● **Material to process**:
(begin)
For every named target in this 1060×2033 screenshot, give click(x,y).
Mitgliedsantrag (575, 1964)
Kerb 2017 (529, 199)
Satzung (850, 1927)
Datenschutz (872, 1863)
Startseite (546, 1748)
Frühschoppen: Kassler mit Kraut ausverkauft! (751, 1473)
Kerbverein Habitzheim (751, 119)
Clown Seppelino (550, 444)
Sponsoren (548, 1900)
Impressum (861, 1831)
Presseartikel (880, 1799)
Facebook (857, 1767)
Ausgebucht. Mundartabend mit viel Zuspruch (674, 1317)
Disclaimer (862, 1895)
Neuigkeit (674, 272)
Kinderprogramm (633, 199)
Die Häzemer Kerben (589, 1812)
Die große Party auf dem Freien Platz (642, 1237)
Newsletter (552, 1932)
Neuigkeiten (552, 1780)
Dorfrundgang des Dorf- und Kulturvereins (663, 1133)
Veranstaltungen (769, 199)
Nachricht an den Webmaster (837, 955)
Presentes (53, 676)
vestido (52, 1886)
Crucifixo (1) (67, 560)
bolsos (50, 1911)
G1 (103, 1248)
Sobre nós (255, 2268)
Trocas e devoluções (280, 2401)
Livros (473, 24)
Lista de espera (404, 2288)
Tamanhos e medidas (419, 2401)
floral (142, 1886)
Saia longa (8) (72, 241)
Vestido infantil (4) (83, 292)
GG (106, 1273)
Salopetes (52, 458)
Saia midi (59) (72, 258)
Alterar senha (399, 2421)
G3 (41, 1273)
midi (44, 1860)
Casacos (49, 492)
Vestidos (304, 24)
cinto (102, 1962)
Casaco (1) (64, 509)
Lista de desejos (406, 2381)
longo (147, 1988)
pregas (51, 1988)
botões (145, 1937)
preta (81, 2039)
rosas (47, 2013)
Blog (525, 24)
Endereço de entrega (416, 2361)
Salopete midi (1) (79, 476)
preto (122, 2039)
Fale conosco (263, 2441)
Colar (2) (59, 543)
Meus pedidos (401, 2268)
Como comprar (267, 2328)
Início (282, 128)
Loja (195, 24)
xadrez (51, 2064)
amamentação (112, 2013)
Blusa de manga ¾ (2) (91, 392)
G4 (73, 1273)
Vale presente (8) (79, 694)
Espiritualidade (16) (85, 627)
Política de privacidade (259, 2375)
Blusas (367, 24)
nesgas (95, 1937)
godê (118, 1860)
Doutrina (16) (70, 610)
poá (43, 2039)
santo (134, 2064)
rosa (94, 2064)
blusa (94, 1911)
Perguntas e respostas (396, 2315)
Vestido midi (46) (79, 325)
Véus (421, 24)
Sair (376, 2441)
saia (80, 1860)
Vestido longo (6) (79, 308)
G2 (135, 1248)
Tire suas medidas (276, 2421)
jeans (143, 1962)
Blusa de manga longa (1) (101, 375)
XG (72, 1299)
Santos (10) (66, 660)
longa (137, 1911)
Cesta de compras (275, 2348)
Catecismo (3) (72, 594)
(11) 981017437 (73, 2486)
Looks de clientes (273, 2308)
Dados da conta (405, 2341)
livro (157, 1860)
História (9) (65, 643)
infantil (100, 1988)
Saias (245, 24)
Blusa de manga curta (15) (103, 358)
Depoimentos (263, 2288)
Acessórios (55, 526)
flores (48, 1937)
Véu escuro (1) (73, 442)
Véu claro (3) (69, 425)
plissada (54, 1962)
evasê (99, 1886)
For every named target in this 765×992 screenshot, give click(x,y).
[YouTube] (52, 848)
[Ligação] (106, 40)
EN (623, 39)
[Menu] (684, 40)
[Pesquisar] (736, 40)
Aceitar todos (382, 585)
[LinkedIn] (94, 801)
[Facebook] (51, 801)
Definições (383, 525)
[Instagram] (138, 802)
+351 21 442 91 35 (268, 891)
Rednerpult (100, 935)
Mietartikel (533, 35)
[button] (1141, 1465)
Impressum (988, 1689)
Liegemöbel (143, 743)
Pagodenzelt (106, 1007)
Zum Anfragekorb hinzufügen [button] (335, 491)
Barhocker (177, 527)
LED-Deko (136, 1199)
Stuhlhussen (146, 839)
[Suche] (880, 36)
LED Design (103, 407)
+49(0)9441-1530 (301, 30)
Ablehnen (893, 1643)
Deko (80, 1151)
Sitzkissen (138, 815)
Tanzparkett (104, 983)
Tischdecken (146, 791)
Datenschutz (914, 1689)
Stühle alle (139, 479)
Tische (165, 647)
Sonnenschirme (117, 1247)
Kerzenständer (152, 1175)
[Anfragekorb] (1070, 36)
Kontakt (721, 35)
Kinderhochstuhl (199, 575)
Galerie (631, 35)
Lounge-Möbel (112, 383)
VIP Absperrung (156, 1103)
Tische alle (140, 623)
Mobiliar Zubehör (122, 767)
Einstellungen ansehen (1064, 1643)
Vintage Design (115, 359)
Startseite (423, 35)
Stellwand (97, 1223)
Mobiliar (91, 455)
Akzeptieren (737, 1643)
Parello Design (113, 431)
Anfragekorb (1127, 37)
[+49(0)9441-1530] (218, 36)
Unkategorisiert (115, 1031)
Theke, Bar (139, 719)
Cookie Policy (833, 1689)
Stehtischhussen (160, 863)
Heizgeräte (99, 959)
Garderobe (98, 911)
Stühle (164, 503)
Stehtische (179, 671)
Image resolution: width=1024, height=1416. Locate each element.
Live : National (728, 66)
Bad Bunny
(end)
● **What is expected**:
Reproduce all of the rows above word for word, keeping every line unchanged.

● **Written response**:
For every named target in this 1060×2033 screenshot, give click(x,y).
Mitgliedsantrag (575, 1964)
Kerb 2017 (529, 199)
Satzung (850, 1927)
Datenschutz (872, 1863)
Startseite (546, 1748)
Frühschoppen: Kassler mit Kraut ausverkauft! (751, 1473)
Kerbverein Habitzheim (751, 119)
Clown Seppelino (550, 444)
Sponsoren (548, 1900)
Impressum (861, 1831)
Presseartikel (880, 1799)
Facebook (857, 1767)
Ausgebucht. Mundartabend mit viel Zuspruch (674, 1317)
Disclaimer (862, 1895)
Neuigkeit (674, 272)
Kinderprogramm (633, 199)
Die Häzemer Kerben (589, 1812)
Die große Party auf dem Freien Platz (642, 1237)
Newsletter (552, 1932)
Neuigkeiten (552, 1780)
Dorfrundgang des Dorf- und Kulturvereins (663, 1133)
Veranstaltungen (769, 199)
Nachricht an den Webmaster (837, 955)
Presentes (53, 676)
vestido (52, 1886)
Crucifixo (1) (67, 560)
bolsos (50, 1911)
G1 (103, 1248)
Sobre nós (255, 2268)
Trocas e devoluções (280, 2401)
Livros (473, 24)
Lista de espera (404, 2288)
Tamanhos e medidas (419, 2401)
floral (142, 1886)
Saia longa (8) (72, 241)
Vestido infantil (4) (83, 292)
GG (106, 1273)
Salopetes (52, 458)
Saia midi (59) (72, 258)
Alterar senha (399, 2421)
G3 (41, 1273)
midi (44, 1860)
Casacos (49, 492)
Vestidos (304, 24)
cinto (102, 1962)
Casaco (1) (64, 509)
Lista de desejos (406, 2381)
longo (147, 1988)
pregas (51, 1988)
botões (145, 1937)
preta (81, 2039)
rosas (47, 2013)
Blog (525, 24)
Endereço de entrega (416, 2361)
Salopete midi (1) (79, 476)
preto (122, 2039)
Fale conosco (263, 2441)
Colar (2) (59, 543)
Meus pedidos (401, 2268)
Como comprar (267, 2328)
Início (282, 128)
Loja (195, 24)
xadrez (51, 2064)
amamentação (112, 2013)
Blusa de manga ¾ (2) (91, 392)
G4 (73, 1273)
Vale presente (8) (79, 694)
Espiritualidade (16) (85, 627)
Política de privacidade (259, 2375)
Blusas (367, 24)
nesgas (95, 1937)
godê (118, 1860)
Doutrina (16) (70, 610)
poá (43, 2039)
santo (134, 2064)
rosa (94, 2064)
blusa (94, 1911)
Perguntas e respostas (396, 2315)
Vestido midi (46) (79, 325)
Véus (421, 24)
Sair (376, 2441)
saia (80, 1860)
Vestido longo (6) (79, 308)
G2 (135, 1248)
Tire suas medidas (276, 2421)
jeans (143, 1962)
Blusa de manga longa (1) (101, 375)
XG (72, 1299)
Santos (10) (66, 660)
longa (137, 1911)
Cesta de compras (275, 2348)
Catecismo (3) (72, 594)
(11) 981017437 (73, 2486)
Looks de clientes (273, 2308)
Dados da conta (405, 2341)
livro (157, 1860)
História (9) (65, 643)
infantil (100, 1988)
Saias (245, 24)
Blusa de manga curta (15) (103, 358)
Depoimentos (263, 2288)
Acessórios (55, 526)
flores (48, 1937)
Véu escuro (1) (73, 442)
Véu claro (3) (69, 425)
plissada (54, 1962)
evasê (99, 1886)
For every named target in this 765×992 screenshot, give click(x,y).
[YouTube] (52, 848)
[Ligação] (106, 40)
EN (623, 39)
[Menu] (684, 40)
[Pesquisar] (736, 40)
Aceitar todos (382, 585)
[LinkedIn] (94, 801)
[Facebook] (51, 801)
Definições (383, 525)
[Instagram] (138, 802)
+351 21 442 91 35 (268, 891)
Rednerpult (100, 935)
Mietartikel (533, 35)
[button] (1141, 1465)
Impressum (988, 1689)
Liegemöbel (143, 743)
Pagodenzelt (106, 1007)
Zum Anfragekorb hinzufügen [button] (335, 491)
Barhocker (177, 527)
LED-Deko (136, 1199)
Stuhlhussen (146, 839)
[Suche] (880, 36)
LED Design (103, 407)
+49(0)9441-1530 (301, 30)
Ablehnen (893, 1643)
Deko (80, 1151)
Sitzkissen (138, 815)
Tanzparkett (104, 983)
Tischdecken (146, 791)
Datenschutz (914, 1689)
Stühle alle (139, 479)
Tische (165, 647)
Sonnenschirme (117, 1247)
Kerzenständer (152, 1175)
[Anfragekorb] (1070, 36)
Kontakt (721, 35)
Kinderhochstuhl (199, 575)
Galerie (631, 35)
Lounge-Möbel (112, 383)
VIP Absperrung (156, 1103)
Tische alle (140, 623)
Mobiliar Zubehör (122, 767)
Einstellungen ansehen (1064, 1643)
Vintage Design (115, 359)
Startseite (423, 35)
Stellwand (97, 1223)
Mobiliar (91, 455)
Akzeptieren (737, 1643)
Parello Design (113, 431)
Anfragekorb (1127, 37)
[+49(0)9441-1530] (218, 36)
Unkategorisiert (115, 1031)
Theke, Bar (139, 719)
Cookie Policy (833, 1689)
Stehtischhussen (160, 863)
Heizgeräte (99, 959)
Garderobe (98, 911)
Stühle (164, 503)
Stehtische (179, 671)
Image resolution: width=1024, height=1416. Locate each element.
Live : National (728, 66)
Bad Bunny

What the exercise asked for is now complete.